Somehow the Wigmore Hall atmosphere is always sympathatic during the annual Ferrier Awards, people come every year and there is friendly support for the singers. The date of the finals was 23 April and the winner was the South African baritone, Njubulo Madlala (28). His voice was the only one of the six contestants that sounded mature with all the registers balanced and he made a warm sound. His programme was chosen wisely to display what he could do best.
A Bellini aria was followed by Butterworth’s song on Bredon Hill, Schumann’s Lied Balsazar, a folksong from the kraal and a passionately warm aria from Leoncavallo’s Zaza (good idea to sing music that the judges might not be too familiar with). His musicianship was impeccable and he didn’t make the mistake that other contestants had made, of singing too loud, and he had ‘the gift to be simple’. He was a winner whose name is worthy to be placed alongside previous winners, who include some of the finest singers of recent times.

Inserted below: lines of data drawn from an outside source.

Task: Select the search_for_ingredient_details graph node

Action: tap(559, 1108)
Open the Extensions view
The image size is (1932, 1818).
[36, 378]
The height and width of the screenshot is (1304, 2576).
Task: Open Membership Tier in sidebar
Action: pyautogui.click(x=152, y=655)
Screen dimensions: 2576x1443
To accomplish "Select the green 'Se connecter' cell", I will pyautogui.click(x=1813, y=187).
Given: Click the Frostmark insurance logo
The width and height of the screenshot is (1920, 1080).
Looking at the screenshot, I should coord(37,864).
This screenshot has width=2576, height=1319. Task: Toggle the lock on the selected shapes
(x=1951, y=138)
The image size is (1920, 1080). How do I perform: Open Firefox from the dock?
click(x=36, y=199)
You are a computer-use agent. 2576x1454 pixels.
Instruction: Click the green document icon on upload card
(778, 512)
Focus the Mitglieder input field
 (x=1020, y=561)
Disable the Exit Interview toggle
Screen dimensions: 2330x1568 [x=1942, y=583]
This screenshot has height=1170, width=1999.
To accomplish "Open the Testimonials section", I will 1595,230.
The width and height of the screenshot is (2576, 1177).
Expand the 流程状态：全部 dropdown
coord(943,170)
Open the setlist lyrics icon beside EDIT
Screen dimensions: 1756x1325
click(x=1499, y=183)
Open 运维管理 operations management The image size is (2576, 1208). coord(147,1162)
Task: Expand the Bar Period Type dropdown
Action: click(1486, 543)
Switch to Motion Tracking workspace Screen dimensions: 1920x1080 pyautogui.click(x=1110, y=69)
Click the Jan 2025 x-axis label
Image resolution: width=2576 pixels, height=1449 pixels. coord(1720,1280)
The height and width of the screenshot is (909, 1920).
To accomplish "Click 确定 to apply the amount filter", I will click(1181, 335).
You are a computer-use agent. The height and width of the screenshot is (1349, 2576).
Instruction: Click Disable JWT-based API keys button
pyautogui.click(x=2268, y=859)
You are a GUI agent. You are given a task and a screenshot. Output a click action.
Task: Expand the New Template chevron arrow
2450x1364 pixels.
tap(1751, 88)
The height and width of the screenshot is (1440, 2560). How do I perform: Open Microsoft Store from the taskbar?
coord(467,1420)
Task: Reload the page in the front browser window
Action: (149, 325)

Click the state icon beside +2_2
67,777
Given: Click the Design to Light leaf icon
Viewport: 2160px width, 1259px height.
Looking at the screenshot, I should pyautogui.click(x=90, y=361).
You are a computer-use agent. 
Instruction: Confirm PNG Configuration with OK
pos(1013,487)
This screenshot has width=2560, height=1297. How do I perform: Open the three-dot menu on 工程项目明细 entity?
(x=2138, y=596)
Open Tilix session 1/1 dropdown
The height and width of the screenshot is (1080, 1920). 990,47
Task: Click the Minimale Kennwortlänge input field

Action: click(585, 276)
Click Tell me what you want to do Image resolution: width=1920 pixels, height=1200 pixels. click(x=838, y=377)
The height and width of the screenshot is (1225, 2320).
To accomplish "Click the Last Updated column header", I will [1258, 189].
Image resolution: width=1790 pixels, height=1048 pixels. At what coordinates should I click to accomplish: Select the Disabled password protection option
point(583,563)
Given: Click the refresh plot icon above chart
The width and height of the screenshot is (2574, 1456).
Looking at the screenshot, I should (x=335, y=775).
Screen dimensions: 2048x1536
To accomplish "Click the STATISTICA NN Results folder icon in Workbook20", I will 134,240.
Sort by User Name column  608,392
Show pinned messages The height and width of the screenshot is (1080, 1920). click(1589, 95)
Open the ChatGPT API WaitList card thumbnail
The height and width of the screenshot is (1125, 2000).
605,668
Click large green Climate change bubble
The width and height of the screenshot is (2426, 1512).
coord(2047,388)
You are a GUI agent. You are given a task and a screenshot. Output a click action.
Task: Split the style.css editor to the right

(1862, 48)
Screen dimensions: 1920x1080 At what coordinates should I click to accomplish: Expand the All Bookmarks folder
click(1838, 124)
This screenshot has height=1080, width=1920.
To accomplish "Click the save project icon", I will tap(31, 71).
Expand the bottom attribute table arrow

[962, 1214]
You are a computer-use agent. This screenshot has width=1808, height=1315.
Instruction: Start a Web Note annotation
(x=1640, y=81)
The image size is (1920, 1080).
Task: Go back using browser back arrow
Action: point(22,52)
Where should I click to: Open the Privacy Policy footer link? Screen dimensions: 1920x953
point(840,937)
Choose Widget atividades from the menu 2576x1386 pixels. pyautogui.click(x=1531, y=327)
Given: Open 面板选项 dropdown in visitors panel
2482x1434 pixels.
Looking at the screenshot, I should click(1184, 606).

Madlala was awarded £10,000; the second prize, half that sum, went to Dubliner Sarah Power with a voice not quite mature but with enough purity and style to win through (though she should beware of a shrill edge to her tone, probably caused by nerves). Bellini again, a bit of Stravinsky’s Rake, R. Strauss and a delightful children’s song by Poulenc with the voice and piano in chattering unison. Anna Cordona her excellent pianist (she won the accompanist’s prize of £3000). I was sorry that the Australian baritone Duncan Rock did not win anything but a lot of sympathy from the audience; he has a good voice and dramatic sense, strong to the point of occasionally hectoring.
To complete the honours: the Song Prize of £4000 went to Manchester soprano Laurie Ashworth with her Strauss, Purcell, Jonathan Dove, Mozart and Je suis Titania from Mignon.
The judges included three eminent singers: Della Jones, Felicity Palmer and Sandy Oliver, pianist Roger Vignoles and administrator Gavin Henderson.